By Geoffrey Smith
Investing.com -- Russia won't immediately enforce its demand that it be paid in rubles for its natural gas shipments, the Kremlin said on Wednesday.
"Payments and supplies - it's a process that stretches over time," the news agency Interfax quoted Kremlin spokesman Dmitry Peskov as saying. "It's not as if what is delivered tomorrow has to be paid for tomorrow."
Peskov declined to give details of when exactly Russia would publish and enforce its new proposals, saying only that "the president has instructed it, and it will be implemented."
President Vladimir Putin has ordered Gazprom (MCX:GAZP) and the Russian central bank to have the necessary arrangements in place to receive payment in rubles from the start of April, while separate comments from other Russian politicians - including Peskov - were taken to indicate that supplies may be curtailed immediately after that date.
Peskov's comments come only hours after Germany announced the first steps toward rationing gas supplies, having earlier this week rejected the demand to pay in rubles as a "clear breach of contract."

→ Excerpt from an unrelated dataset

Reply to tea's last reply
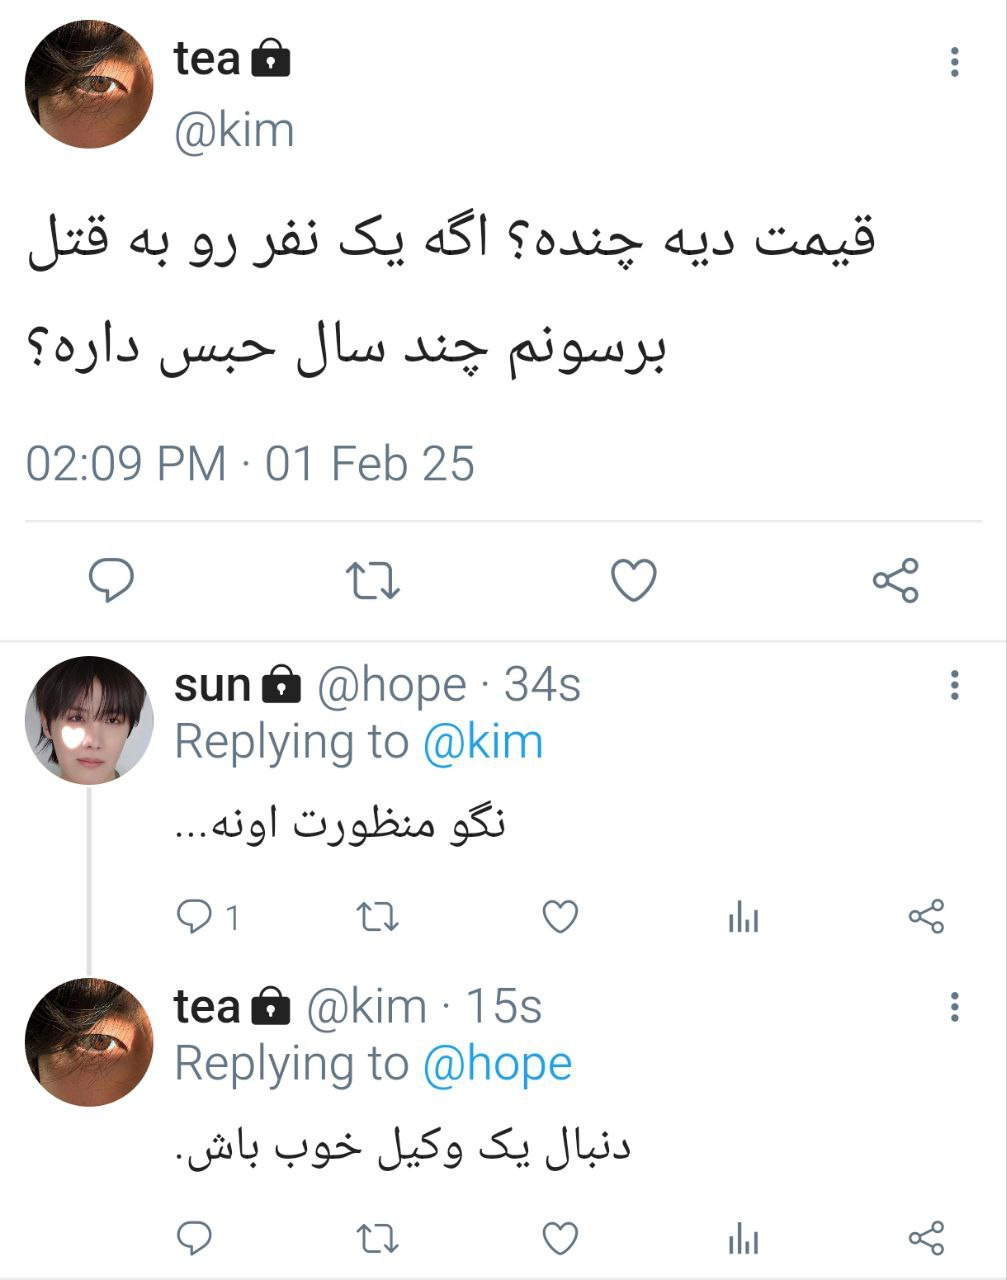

Benchmark European natural gas futures pared their gains after the remark, but were still up sharply on the day as market participants braced for a sharp reduction in gas flows from the continent's biggest energy supplier. By 7:20 AM ET (1120 GMT), Dutch TTF Futures for April were up 10.7% at 120.74 euros a megawatt-hour, slightly below their intraday high of 124.78 euros/MWh.